- _Work task_
Read through the lines below for the string "Output" and copy each one that has it.

- _Records for the exercise_
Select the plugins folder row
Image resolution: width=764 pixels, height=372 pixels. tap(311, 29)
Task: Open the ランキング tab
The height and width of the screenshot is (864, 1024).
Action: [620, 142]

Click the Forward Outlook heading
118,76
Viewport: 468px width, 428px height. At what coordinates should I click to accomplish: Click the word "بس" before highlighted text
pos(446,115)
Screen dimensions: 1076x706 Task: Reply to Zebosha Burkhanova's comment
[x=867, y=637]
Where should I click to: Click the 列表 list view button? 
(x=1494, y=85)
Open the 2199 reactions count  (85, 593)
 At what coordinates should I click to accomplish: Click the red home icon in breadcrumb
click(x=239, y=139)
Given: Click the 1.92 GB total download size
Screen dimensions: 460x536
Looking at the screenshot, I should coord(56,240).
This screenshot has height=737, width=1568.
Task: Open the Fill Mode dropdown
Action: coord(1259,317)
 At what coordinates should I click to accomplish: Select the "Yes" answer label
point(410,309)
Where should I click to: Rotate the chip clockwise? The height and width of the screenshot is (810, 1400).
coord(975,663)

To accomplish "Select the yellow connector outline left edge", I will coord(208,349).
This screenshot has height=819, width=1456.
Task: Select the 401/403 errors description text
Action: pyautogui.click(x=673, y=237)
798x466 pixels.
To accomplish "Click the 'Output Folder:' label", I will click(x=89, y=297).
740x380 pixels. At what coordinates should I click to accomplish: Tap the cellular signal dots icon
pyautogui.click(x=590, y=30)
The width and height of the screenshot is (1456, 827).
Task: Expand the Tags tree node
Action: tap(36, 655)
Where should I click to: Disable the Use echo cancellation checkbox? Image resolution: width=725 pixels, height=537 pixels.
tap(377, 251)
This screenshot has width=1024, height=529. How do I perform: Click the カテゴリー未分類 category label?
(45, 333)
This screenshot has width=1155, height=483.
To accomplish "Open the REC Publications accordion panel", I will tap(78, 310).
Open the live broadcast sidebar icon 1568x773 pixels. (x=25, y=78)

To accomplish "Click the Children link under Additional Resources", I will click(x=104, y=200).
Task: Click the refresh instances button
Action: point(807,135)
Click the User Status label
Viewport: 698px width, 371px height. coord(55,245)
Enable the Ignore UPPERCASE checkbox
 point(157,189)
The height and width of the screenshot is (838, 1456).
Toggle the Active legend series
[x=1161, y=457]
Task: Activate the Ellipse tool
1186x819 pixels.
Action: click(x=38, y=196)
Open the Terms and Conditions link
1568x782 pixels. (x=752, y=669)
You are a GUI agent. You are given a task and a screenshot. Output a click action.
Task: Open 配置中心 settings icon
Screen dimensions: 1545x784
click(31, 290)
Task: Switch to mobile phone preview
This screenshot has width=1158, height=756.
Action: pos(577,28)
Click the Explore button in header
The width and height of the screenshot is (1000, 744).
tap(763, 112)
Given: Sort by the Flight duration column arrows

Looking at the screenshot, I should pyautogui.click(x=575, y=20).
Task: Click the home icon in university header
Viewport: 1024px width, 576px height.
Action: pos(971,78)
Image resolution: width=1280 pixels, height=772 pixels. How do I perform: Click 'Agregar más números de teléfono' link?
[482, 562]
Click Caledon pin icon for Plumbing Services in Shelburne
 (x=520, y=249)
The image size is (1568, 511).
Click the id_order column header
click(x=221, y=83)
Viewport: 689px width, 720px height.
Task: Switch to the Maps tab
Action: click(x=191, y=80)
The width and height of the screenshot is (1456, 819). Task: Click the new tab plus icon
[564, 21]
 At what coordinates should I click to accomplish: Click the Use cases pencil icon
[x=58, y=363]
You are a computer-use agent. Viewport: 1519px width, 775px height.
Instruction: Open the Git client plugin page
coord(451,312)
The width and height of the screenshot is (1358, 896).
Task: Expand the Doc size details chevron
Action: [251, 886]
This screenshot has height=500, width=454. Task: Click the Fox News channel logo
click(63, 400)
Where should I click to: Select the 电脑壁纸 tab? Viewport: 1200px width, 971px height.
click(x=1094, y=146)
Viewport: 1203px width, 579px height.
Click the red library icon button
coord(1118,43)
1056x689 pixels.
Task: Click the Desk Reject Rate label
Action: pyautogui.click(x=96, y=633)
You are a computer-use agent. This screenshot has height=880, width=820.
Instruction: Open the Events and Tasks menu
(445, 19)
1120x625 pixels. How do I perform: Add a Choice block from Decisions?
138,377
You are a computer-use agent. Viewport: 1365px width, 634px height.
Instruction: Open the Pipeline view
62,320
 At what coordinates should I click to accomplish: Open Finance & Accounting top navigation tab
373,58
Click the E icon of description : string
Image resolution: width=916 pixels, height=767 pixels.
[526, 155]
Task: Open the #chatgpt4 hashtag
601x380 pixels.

- _Result for this exercise_
To accomplish "Click the 'Output Folder:' label", I will click(x=89, y=297).
You are a GUI agent. You are given a task and a screenshot. Output a click action.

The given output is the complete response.